Dental Assistants Careers: What Do Dental Assistants Do?
The most common job of a dental assistant is to assist the dentist in order for the dentist to provide more efficient treatment. With dental assistants doing everything else necessary, dentists are able to focus better in carrying out their tasks.
Dental Assistants Careers: Employment Details
In 2006, there were over 280,000 dental assistants that were working. Most of them worked in dental clinics while some worked in physician’s offices, school clinics, and hospitals. Out of all dental assistants, around one third of them are working part time, some would even carry out more than just one dental practice.
Dental Assistants Careers Requirements
Dental assistants generally learn their skills on the job, although some would receive proper training from dental-assisting programs held by different institutes. If a high school graduate should be interested in pursuing a dental-assisting career, courses that are strongly related to the matter such as biology, chemistry, healthy science is recommended.
Dental assistants should be dependable, be a team player, and have good dexterity when it comes to handling tools. In some places, in order for you to become a dental assistant, you would need to be license. For you to have this license, you would have to take and pass a licensure exam. Since the broad scope of duties of a dental assistant may involve the use of radiology, in some places, you might have to complete the Radiation Health and Safety Examination. In some places, you might even need another license for radiology.
What Does This Job Have For Me?
Considering a degree is not actually required in order to become a dental assistant, the job outlook seems excellent. With that, employment is expected to grow much faster than how it is now until 2016. According to some sources, this job is now the third fastest growing occupation for which a degree is not required.
If you get the job, you also have good opportunities of career advancement. Some dental assistants would later be promoted into office managers, dental-assisting teachers or dental products salespeople. Those with more education also have more opportunities.
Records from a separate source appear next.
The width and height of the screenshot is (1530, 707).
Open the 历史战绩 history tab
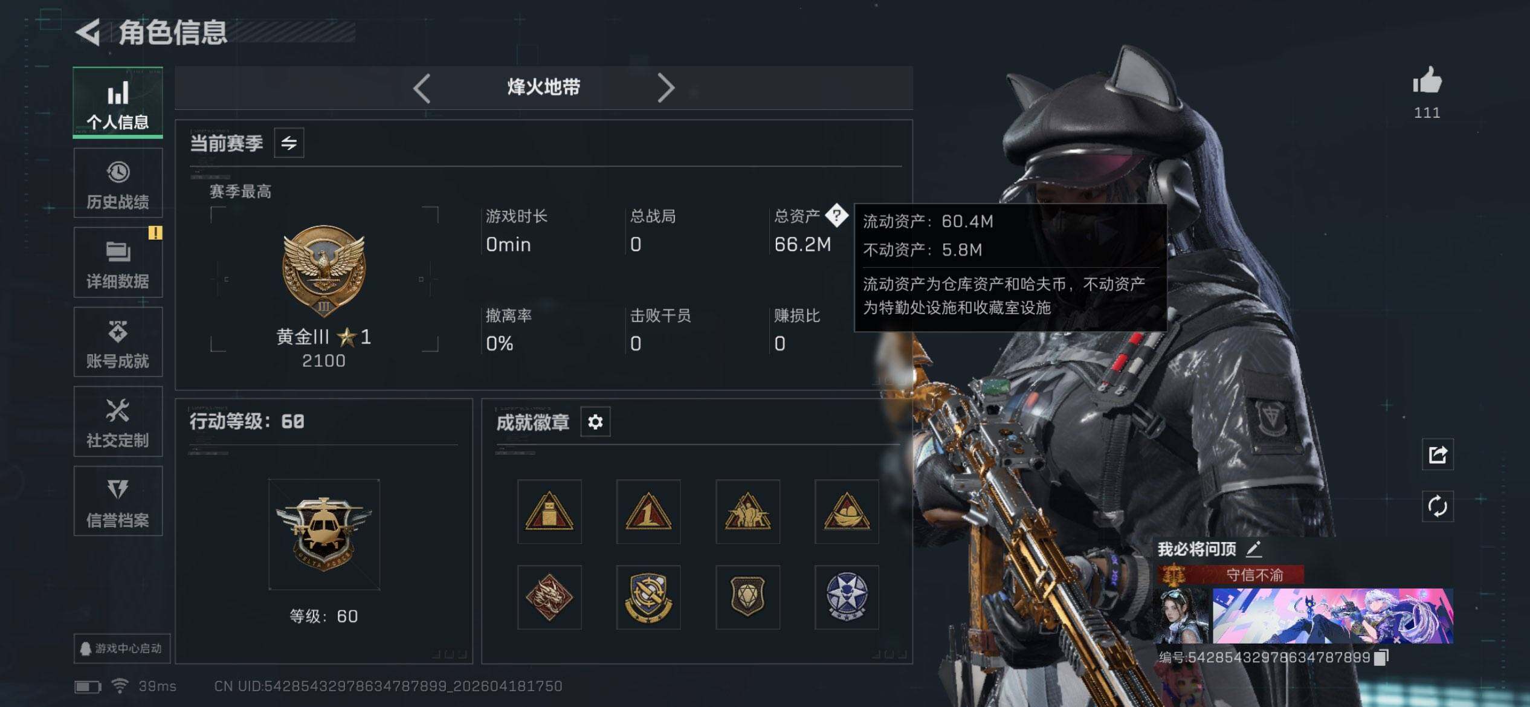[118, 183]
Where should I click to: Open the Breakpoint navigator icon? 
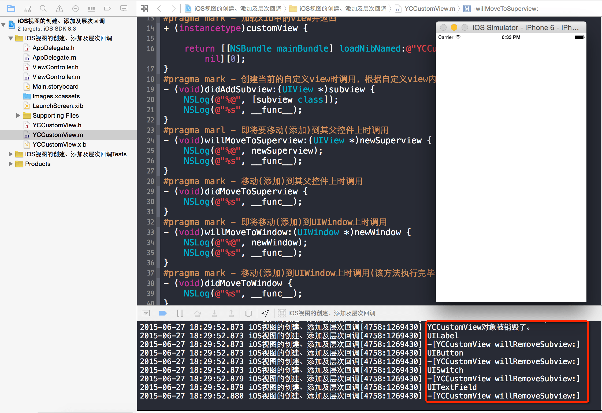107,9
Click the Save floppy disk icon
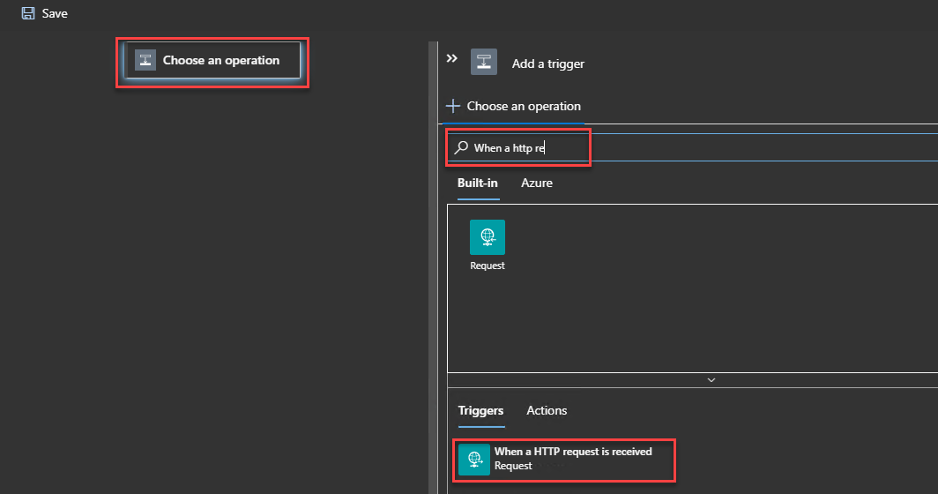Image resolution: width=938 pixels, height=494 pixels. point(28,13)
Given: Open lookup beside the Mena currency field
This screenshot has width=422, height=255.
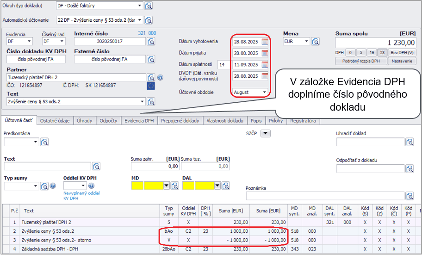Looking at the screenshot, I should [x=316, y=42].
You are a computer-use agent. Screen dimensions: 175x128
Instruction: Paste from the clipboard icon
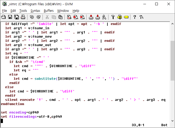pyautogui.click(x=60, y=17)
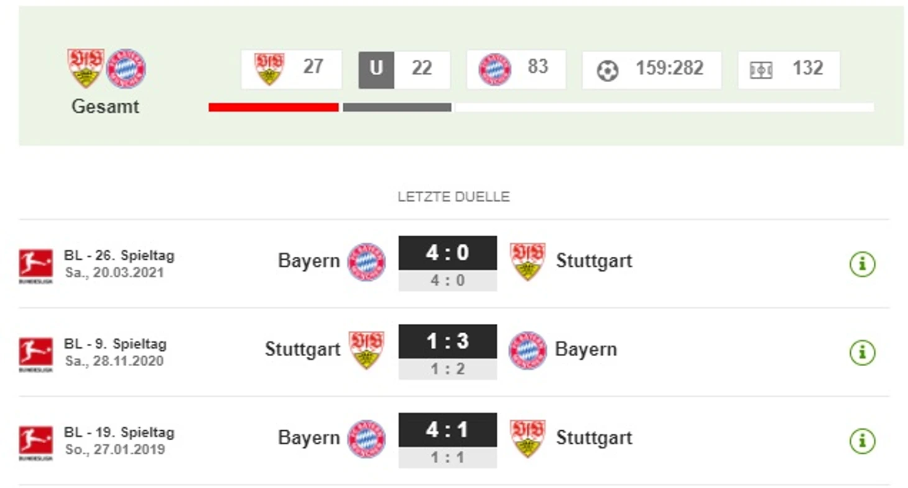This screenshot has height=488, width=908.
Task: Click Stuttgart team name in 9. Spieltag row
Action: pos(303,349)
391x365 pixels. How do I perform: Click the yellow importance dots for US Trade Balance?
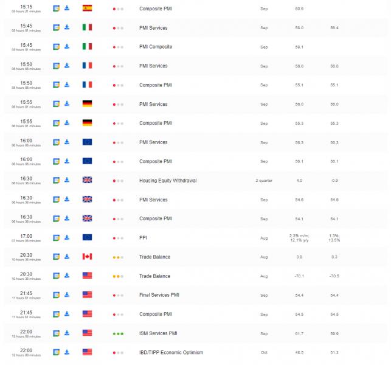(118, 276)
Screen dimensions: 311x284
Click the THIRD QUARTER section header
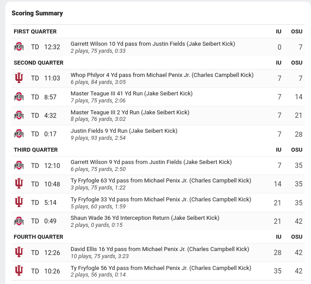click(36, 150)
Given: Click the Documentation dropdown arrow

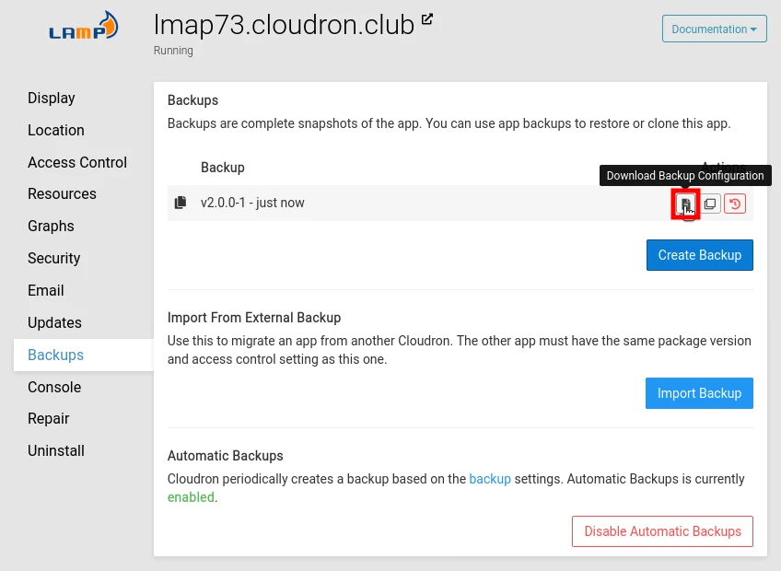Looking at the screenshot, I should tap(753, 29).
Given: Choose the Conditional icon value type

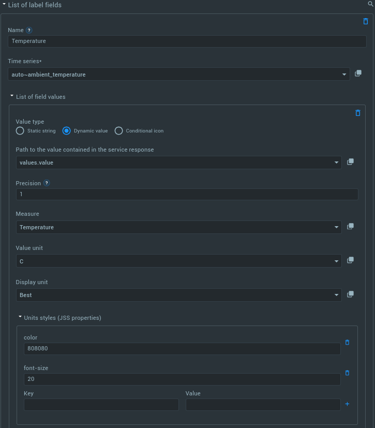Looking at the screenshot, I should tap(118, 131).
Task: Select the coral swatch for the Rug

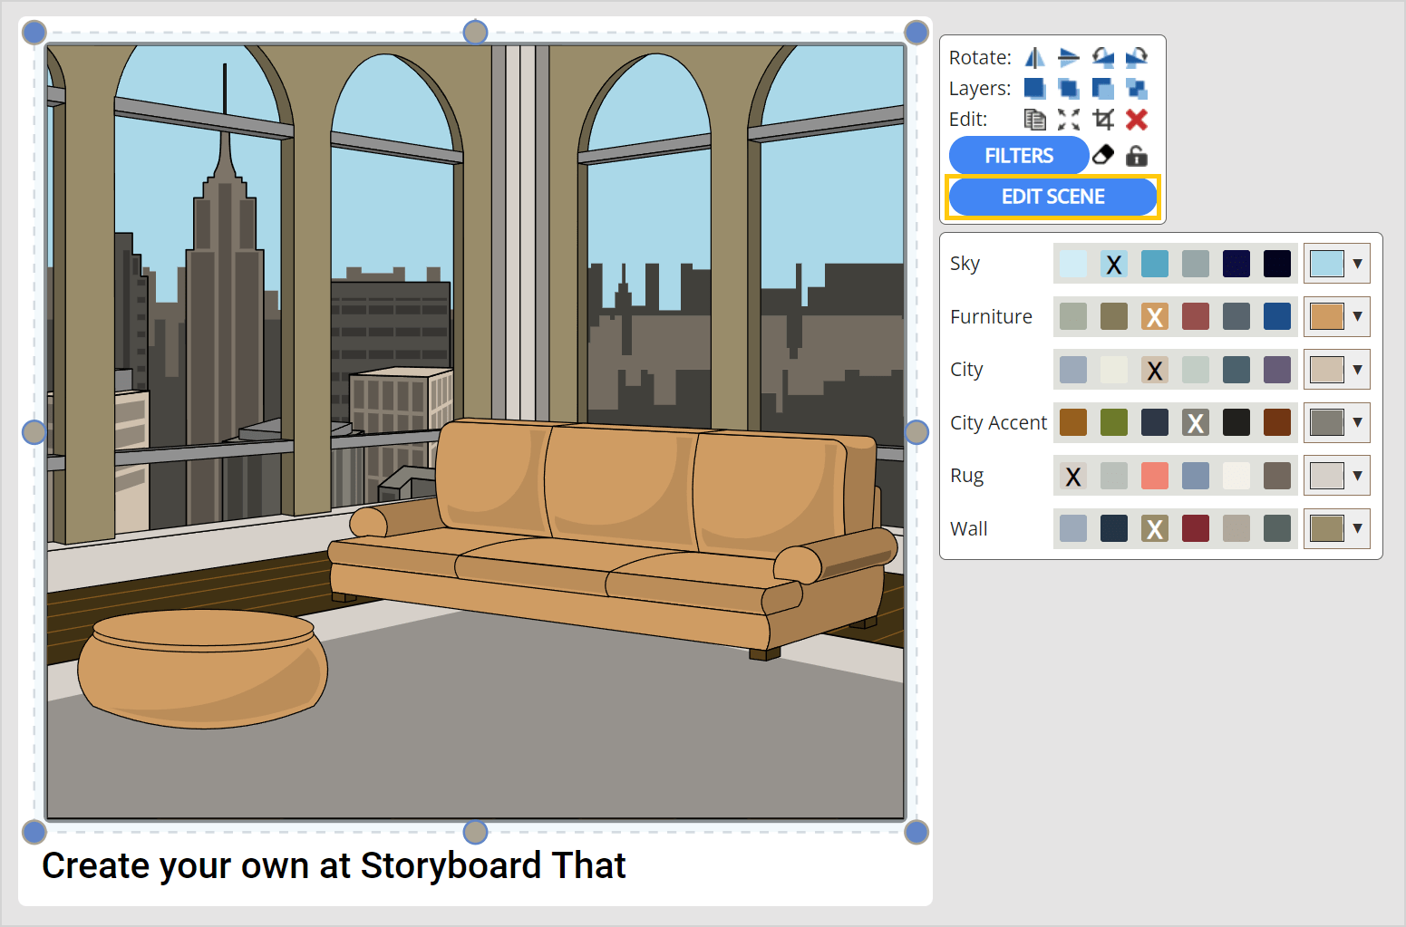Action: pos(1154,475)
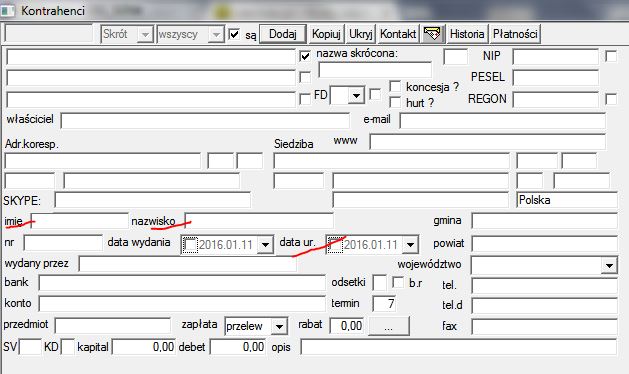
Task: Open the 'zapłata' przelew dropdown
Action: click(x=280, y=326)
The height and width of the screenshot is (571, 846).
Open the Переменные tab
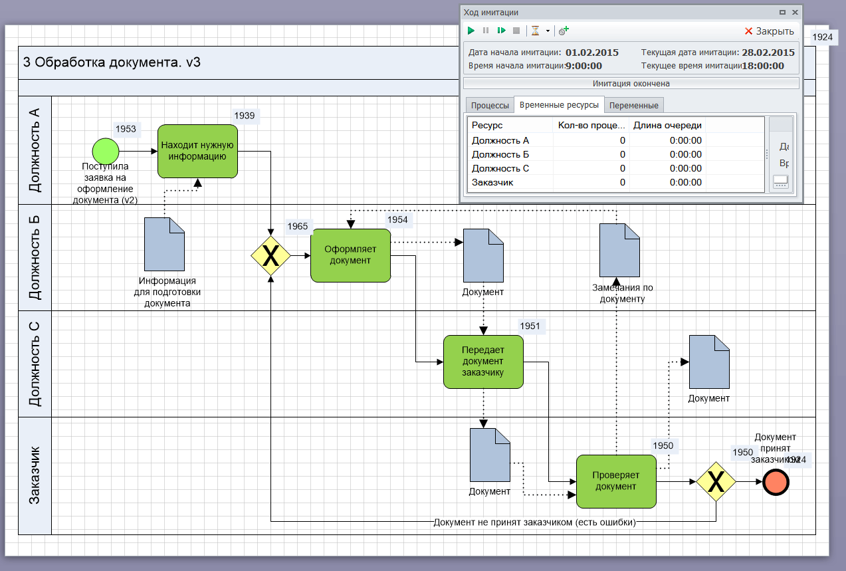[x=633, y=105]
Some dental assistants who have returned to school have become dental hygienists.
In 2007, median hourly wage was around $13.60 while average annual wage was $31,550.
Dental Assistants Careers: Tasks Of A Dental Assistant
For dental assistants who work in dental clinics, some of their day to day duties would involve making the patients as comfortable as possible while preparing them for the treatment, pass the dental instruments to the dentist, keeping patient’s mouth dry through suction, sterilizing and disinfecting equipment and instruments, prepare materials for making impressions and restorations, remove sutures, apply anesthetics to gums, remove excess cement in tooth fillings, placing rubber dams on teeth, processing dental x rays. and much more.
For those who work in the laboratory, some of their tasks would involve making casts of the teeth and mouth, clean and polish appliances and making temporary crowns.
As for those who are assigned to the office, some of their tasks would include scheduling and confirming appointments, keeping treatment records, organizing files, sending bills and receiving payments and ordering supplies and materials.